Das Panzergrenadierbatallion 112 in Regen sieht trotz der Debatte um Ausrüstungsmängel bei der Bundeswehr derzeit keine Probleme bei der eigenen Einsatzbereitschaft. “Wir als Bodentruppen können die Anforderungen an Material, das von der Nato für die Nato Response Force gefordert wird, vollumfänglich erfüllen”, sagte Michael Torger, seit einem halben Jahr Bataillonskommandeur, im Gespräch mit der Heimatzeitung.

Allerdings sollen die 32 Schützenpanzer, die derzeit im Einsatz sind, ab 1. April 2016 durch das Modell Puma ersetzt werden. Regen ist das erste Panzergrenadierbataillon, das die neuen Modelle bekommt.

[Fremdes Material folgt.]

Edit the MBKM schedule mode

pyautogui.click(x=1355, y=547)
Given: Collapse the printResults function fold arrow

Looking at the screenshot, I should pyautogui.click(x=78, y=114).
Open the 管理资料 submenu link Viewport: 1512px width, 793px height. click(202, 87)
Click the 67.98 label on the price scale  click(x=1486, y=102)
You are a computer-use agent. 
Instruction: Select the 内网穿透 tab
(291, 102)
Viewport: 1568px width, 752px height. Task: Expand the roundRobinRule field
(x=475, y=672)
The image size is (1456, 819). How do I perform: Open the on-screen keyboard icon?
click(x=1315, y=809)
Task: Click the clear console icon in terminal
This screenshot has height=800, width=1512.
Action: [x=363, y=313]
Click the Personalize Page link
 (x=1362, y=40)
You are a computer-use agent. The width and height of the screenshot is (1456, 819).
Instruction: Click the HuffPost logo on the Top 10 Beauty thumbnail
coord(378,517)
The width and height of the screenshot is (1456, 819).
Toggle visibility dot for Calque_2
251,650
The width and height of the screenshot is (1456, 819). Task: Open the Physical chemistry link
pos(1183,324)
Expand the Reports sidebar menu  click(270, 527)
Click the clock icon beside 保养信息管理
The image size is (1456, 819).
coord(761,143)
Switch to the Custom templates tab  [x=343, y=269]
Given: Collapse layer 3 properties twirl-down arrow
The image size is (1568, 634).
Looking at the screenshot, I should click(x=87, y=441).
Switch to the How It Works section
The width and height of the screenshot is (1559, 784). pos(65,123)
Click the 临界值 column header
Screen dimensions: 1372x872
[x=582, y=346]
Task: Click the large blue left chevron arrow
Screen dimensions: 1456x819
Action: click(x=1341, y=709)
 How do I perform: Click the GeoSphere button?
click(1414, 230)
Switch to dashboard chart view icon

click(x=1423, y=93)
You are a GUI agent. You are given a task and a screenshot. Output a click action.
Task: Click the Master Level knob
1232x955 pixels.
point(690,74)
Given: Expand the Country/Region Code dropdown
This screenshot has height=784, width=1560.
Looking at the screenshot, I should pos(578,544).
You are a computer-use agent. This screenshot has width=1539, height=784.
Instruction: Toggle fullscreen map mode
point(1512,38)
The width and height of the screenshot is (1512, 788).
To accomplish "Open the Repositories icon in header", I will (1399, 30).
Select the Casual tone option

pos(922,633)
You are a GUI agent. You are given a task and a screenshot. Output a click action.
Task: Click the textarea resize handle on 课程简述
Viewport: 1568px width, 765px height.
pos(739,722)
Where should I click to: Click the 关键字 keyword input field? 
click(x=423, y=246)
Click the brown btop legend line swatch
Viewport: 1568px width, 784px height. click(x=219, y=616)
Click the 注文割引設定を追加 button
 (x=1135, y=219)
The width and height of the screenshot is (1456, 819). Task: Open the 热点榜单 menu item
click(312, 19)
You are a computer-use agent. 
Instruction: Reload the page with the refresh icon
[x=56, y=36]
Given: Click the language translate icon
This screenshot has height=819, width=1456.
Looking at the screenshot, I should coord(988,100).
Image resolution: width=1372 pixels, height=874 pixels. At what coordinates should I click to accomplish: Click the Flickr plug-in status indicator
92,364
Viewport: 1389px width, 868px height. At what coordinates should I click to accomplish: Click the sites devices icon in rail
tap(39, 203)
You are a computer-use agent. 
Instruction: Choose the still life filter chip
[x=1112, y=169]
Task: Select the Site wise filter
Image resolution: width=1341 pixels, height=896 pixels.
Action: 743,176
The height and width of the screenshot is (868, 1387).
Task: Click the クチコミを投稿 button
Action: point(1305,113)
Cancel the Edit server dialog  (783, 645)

Zwar schwärmt Torger von der überlegenen Technik des Schützenpanzers Puma – jedoch findet der sich auch im Mängelbericht des Expertengutachtens. Die optische Zielerkennung funktioniert nicht optimal. Auch die Ersatzteilversorgung ist nicht sichergestellt. Die Experten raten deshalb, rasch Rahmenverträge abzuschließen, um die Lieferung von Ersatzteilen zu garantieren und Mängelrisiken zu minimieren.